Answered By: Sara Janes
Last Updated: Aug 10, 2016     Views: 39

Archival research can be both very difficult and very rewarding. The archive does not always have all of the information you want, and sometimes that information may take some time to find. However, the information in archives is unique, and working with original materials can provide you with additional details not always found in published materials.

You'll want to start by determining whether the Archives has material that is useful to your research. The Archives has dozens of collections and fonds (a fonds is a set of records created by one person or organization) which address a variety of different subjects. You might be interested in an entire fonds, or just one file or item. You can look through existing archival descriptions at or contact the Archives ahead of time for assistance. 
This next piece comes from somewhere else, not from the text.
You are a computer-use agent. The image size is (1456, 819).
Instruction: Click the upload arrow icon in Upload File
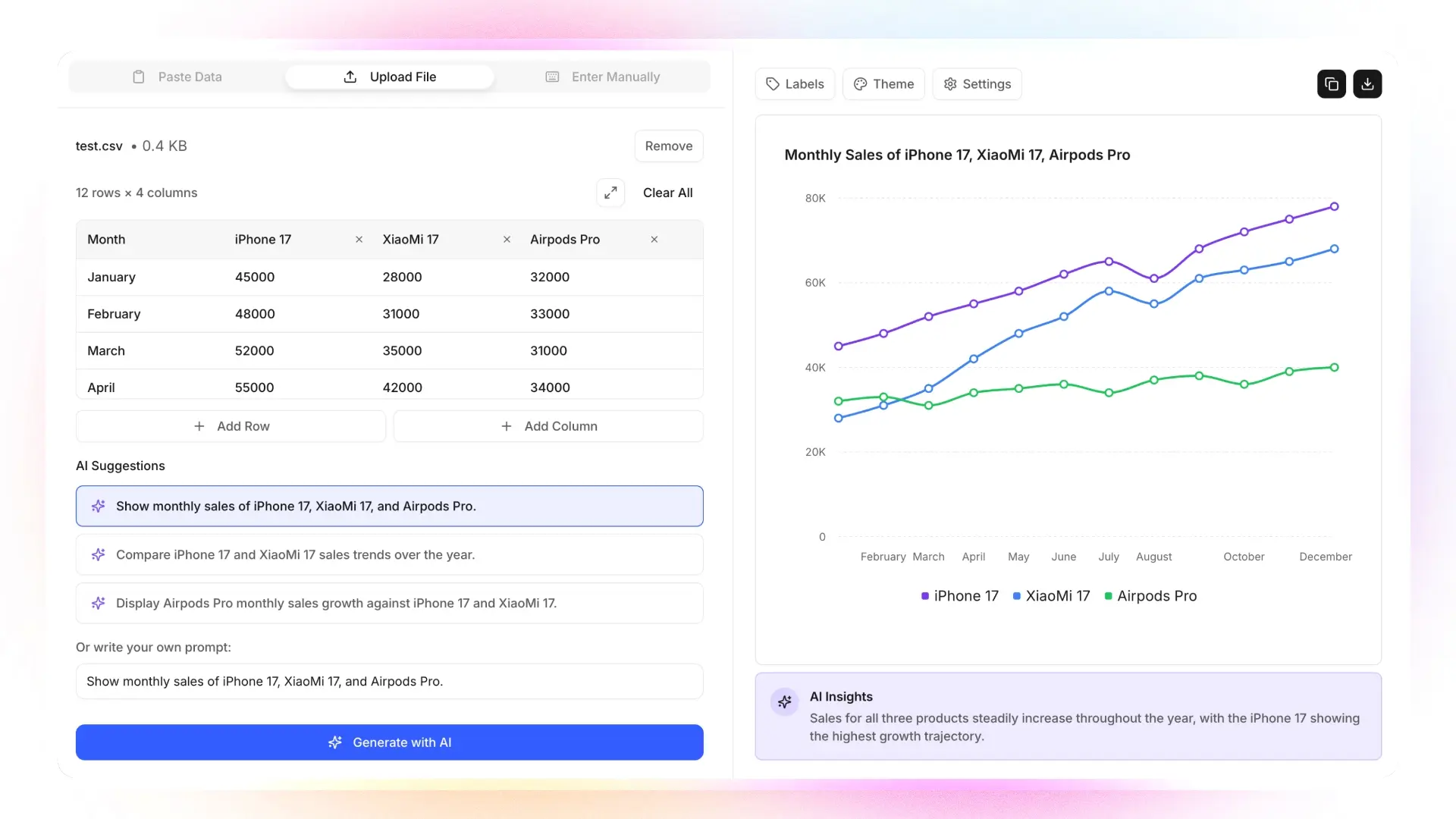[x=350, y=77]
When visiting the Archives, you'll need to follow some basic rules to help keep the documents in good condition. You'll need to not bring any food or drink into the room, handle the documents carefully, and you may be asked to wear gloves. 

Archives staff will get the box or boxes that have the records you would like to look at, and you'll be able to consult the original documents. Some of our documents are hundreds of years old! 

As you read through the documents, you can take notes, transcribe, or take photographs. The Archives staff can also provide you with photocopies and scans in most cases. 

Some of the types of documents you might encounter include: artwork, diaries, ledgers, letters, manuscripts, maps, meeting minutes, newspapers and newspaper clippings, pamphlets, photographs, video recordings. The Archives has records of the University; of local organizations and businesses; of people including researchers, politicians, activists, artists, and entrepreneurs; and of family and community life.